>>>>>

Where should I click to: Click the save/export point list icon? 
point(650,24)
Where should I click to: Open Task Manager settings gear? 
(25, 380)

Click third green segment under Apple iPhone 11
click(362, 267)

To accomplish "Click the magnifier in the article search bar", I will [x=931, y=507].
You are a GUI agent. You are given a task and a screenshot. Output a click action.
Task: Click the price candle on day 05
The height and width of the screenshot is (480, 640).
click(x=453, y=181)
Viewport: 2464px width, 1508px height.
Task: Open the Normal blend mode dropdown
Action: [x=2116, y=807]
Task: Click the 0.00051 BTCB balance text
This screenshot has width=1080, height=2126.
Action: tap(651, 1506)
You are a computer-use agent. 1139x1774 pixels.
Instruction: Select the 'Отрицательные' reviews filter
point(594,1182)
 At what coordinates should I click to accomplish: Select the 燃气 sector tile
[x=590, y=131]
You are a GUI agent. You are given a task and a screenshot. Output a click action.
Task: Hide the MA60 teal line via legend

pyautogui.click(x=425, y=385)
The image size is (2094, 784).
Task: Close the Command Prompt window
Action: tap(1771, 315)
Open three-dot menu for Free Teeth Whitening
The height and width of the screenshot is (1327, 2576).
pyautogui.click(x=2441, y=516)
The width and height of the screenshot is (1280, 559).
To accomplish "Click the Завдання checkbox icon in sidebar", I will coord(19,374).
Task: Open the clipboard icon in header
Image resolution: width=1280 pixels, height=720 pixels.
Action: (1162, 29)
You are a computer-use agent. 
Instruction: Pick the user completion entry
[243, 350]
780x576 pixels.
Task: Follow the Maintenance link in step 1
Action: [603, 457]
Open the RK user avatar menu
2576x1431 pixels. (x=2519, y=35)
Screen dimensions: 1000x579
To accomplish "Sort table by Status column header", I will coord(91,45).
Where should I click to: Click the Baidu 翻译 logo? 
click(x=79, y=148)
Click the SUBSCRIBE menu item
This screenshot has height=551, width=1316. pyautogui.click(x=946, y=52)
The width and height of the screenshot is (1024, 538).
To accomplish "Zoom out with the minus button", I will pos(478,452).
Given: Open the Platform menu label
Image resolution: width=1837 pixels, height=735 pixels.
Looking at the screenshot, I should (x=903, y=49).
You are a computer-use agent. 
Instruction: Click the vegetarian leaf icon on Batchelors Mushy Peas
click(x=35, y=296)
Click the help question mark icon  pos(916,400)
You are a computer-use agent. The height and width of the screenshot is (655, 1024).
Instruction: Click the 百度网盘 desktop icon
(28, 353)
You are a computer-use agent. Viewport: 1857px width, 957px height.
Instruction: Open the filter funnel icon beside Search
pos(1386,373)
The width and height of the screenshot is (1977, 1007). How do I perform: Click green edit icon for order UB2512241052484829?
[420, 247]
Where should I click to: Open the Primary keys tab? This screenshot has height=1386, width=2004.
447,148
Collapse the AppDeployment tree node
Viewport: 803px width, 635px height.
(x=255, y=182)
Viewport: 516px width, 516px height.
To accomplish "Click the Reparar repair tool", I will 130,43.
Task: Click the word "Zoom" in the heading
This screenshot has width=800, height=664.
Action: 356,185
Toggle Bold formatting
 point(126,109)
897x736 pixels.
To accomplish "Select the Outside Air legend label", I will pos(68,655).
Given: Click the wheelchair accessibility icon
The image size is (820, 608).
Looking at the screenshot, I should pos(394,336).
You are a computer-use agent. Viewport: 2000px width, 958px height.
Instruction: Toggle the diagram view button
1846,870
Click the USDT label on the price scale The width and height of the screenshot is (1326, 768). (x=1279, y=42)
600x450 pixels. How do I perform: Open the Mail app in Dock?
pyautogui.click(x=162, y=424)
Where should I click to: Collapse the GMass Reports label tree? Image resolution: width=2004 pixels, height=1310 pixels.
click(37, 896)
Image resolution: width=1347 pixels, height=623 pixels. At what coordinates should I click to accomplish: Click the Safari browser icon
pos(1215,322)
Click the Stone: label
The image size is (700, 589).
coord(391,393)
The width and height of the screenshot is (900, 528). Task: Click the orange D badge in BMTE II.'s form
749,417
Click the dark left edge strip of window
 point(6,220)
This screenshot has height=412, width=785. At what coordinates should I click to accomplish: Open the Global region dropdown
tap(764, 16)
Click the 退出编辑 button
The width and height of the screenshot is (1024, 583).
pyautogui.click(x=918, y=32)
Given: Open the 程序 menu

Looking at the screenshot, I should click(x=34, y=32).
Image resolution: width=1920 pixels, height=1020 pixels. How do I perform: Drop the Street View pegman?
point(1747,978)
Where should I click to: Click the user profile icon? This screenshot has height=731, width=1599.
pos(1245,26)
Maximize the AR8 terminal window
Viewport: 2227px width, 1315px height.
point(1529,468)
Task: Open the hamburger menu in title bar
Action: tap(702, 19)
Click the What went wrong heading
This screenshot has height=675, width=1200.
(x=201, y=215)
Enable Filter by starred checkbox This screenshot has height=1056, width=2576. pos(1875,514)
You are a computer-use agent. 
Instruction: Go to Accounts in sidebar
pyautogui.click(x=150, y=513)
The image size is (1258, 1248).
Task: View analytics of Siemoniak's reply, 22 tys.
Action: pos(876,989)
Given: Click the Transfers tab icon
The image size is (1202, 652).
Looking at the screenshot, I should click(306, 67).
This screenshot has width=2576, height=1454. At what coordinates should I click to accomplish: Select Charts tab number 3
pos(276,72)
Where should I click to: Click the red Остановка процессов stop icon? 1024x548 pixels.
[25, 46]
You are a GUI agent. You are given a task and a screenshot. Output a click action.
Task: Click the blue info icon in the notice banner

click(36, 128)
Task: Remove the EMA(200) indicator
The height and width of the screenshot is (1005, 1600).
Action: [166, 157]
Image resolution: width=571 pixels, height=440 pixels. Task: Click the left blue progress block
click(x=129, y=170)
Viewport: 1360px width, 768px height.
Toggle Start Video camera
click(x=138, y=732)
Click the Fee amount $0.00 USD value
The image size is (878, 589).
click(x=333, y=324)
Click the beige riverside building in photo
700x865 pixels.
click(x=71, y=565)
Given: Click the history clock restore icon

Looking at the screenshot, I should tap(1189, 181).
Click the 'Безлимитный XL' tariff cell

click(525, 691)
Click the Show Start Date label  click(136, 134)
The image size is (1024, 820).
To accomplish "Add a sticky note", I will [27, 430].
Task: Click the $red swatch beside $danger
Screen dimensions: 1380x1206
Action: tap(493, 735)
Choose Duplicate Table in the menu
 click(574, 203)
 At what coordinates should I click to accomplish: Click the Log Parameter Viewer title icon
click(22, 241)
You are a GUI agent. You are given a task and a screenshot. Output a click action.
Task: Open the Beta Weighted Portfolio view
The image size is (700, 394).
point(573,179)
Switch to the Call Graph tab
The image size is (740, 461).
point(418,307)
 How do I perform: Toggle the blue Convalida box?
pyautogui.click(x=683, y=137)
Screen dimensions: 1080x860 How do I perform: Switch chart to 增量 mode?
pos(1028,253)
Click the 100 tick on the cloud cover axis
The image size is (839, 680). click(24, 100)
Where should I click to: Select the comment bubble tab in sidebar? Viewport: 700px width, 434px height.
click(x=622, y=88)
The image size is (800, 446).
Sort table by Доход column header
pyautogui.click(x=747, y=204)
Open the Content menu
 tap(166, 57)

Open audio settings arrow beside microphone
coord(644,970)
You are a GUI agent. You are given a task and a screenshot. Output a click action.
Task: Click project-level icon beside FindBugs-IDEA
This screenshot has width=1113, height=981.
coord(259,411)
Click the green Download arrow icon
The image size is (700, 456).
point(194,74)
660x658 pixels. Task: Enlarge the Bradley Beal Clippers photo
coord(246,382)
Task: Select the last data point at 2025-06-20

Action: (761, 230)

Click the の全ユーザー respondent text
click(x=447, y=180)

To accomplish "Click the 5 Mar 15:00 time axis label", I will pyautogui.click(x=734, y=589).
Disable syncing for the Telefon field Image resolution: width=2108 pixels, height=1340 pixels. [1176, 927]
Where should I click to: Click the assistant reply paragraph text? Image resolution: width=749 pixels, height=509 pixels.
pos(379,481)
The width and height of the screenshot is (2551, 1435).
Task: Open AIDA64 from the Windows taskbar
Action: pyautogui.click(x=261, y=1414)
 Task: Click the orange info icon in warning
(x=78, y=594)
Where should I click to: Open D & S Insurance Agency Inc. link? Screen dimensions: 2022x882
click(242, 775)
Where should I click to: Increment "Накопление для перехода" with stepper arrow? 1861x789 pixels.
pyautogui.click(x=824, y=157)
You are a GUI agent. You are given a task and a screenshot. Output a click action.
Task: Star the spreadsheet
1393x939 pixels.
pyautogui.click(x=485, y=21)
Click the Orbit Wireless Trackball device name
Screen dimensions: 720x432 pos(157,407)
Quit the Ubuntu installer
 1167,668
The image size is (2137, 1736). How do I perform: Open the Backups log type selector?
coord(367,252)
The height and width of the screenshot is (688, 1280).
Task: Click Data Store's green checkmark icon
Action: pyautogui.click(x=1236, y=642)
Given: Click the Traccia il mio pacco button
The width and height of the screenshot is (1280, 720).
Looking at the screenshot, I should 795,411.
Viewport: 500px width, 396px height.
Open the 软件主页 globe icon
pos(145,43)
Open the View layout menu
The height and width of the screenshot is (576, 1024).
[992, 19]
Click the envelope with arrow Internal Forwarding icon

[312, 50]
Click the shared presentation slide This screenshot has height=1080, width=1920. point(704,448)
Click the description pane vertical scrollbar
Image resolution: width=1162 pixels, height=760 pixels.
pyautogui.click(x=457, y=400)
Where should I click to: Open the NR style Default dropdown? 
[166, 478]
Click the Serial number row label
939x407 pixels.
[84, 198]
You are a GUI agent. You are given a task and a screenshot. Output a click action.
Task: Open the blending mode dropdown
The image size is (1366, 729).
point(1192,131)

<<<<<

_Problem details_: Copy the rows above verbatim, beginning with the line that contains "Click the dark left edge strip of window" and continuing through the line that contains "click(x=129, y=170)".

_Response to the task_:
Click the dark left edge strip of window
 point(6,220)
This screenshot has height=412, width=785. At what coordinates should I click to accomplish: Open the Global region dropdown
tap(764, 16)
Click the 退出编辑 button
The width and height of the screenshot is (1024, 583).
pyautogui.click(x=918, y=32)
Given: Open the 程序 menu

Looking at the screenshot, I should click(x=34, y=32).
Image resolution: width=1920 pixels, height=1020 pixels. How do I perform: Drop the Street View pegman?
point(1747,978)
Where should I click to: Click the user profile icon? This screenshot has height=731, width=1599.
pos(1245,26)
Maximize the AR8 terminal window
Viewport: 2227px width, 1315px height.
point(1529,468)
Task: Open the hamburger menu in title bar
Action: tap(702, 19)
Click the What went wrong heading
This screenshot has height=675, width=1200.
(x=201, y=215)
Enable Filter by starred checkbox This screenshot has height=1056, width=2576. pos(1875,514)
You are a computer-use agent. 
Instruction: Go to Accounts in sidebar
pyautogui.click(x=150, y=513)
The image size is (1258, 1248).
Task: View analytics of Siemoniak's reply, 22 tys.
Action: pos(876,989)
Given: Click the Transfers tab icon
The image size is (1202, 652).
Looking at the screenshot, I should click(306, 67).
This screenshot has width=2576, height=1454. At what coordinates should I click to accomplish: Select Charts tab number 3
pos(276,72)
Where should I click to: Click the red Остановка процессов stop icon? 1024x548 pixels.
[25, 46]
You are a GUI agent. You are given a task and a screenshot. Output a click action.
Task: Click the blue info icon in the notice banner

click(36, 128)
Task: Remove the EMA(200) indicator
The height and width of the screenshot is (1005, 1600).
Action: [166, 157]
Image resolution: width=571 pixels, height=440 pixels. Task: Click the left blue progress block
click(x=129, y=170)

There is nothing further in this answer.